It’s strange, the ways in which life surprises you. There’s a line I love from a Grateful Dead song called “Scarlet Begonias.” It goes:
Once in a while, you get shown the light, in the strangest of places, if you look at it right.
Man, right? That frickin’ line. We have to stay open. We have to let life surprise us, allow us to shine its light where it may.
For 16 years, I worked full-time as a ghostwriter. A ghostwriter, for the uninitiated, is a writer who writes material for other people who put their name on the final product. It’s their content; it’s your form. I never had an ethical problem with the work. Quite the contrary, I never felt comfortable taking the credit, as the concepts and ideas weren’t my own; they were the client’s. But I digress…
I did that job every day for 16 years (I still do it nowadays, boutique-style, for a small handful of select clients). For all those years, I was deep in it, daily, attending to microscopic details. Making deliveries. Making corrections. Getting it all just right.
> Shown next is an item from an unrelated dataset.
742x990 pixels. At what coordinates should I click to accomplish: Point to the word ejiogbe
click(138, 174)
And lunkhead that I am, it never occurred to me in all that time that I wasn’t really working as a ghostwriter; I was working as a psychic.
Think about it. The clients had material to express. They could give it to me in a myriad of ways: notes, outlines, phone calls, face-to-face meetings. I’d take that raw material and use it to craft something professional. If it was a book, it had to be of publishable quality. A script: produce-able. Speech: presentable. They brought the ingredients; I cooked the meal. They brought the notes; I made the music.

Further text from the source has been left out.